### Task directions
Write out, word for word, every line from the one where "The width and height of the screenshot is (392, 294)." occurs to the final line of the entries, and nothing beyond them.

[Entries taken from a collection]
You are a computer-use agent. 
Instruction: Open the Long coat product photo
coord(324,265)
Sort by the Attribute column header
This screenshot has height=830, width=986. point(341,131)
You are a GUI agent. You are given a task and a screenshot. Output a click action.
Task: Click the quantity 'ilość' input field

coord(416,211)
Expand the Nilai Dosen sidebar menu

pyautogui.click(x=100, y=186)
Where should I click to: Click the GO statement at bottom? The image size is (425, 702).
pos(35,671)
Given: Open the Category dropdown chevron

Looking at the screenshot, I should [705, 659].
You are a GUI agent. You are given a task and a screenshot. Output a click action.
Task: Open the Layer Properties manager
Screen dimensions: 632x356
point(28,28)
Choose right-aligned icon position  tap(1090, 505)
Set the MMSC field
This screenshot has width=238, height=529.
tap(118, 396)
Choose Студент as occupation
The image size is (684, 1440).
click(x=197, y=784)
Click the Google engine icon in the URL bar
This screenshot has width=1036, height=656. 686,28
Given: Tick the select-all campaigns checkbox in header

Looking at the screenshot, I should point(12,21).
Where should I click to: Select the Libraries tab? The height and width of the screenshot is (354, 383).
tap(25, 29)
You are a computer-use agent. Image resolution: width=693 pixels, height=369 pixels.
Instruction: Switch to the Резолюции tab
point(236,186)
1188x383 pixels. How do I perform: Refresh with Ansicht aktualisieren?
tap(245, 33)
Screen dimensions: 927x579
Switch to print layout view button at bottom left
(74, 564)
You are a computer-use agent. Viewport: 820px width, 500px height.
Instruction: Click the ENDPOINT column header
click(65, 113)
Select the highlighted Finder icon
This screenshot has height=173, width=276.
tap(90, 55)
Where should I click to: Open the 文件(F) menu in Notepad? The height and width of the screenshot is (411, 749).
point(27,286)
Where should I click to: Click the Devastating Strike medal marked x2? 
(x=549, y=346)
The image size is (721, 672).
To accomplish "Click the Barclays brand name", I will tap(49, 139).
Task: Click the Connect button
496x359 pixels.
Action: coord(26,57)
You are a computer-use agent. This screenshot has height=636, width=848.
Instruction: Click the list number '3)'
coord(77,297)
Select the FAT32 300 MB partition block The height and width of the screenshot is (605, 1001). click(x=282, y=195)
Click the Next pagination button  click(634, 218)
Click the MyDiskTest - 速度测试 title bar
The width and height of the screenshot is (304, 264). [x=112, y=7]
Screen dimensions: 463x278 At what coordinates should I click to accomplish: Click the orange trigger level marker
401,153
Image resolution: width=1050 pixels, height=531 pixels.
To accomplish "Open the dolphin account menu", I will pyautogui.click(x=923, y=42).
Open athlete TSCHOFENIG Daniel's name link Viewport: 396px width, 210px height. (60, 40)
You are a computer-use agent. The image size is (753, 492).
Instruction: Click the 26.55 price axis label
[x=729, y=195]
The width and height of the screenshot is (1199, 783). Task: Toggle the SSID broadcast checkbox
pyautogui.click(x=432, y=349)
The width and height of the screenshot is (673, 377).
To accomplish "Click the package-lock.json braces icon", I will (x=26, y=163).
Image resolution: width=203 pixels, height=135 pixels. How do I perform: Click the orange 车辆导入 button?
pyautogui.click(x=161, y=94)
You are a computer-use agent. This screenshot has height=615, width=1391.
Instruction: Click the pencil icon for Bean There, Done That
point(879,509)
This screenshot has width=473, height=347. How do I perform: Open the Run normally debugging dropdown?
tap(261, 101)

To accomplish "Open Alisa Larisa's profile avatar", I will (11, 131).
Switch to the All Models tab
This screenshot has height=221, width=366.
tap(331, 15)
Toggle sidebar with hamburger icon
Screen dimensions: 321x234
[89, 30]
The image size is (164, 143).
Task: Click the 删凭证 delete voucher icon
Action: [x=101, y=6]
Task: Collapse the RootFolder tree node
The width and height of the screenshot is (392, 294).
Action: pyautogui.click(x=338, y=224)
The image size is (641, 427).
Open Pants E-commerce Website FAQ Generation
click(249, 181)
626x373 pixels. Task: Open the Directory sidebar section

### Output
The width and height of the screenshot is (392, 294).
Action: pyautogui.click(x=338, y=224)
The image size is (641, 427).
Open Pants E-commerce Website FAQ Generation
click(249, 181)
626x373 pixels. Task: Open the Directory sidebar section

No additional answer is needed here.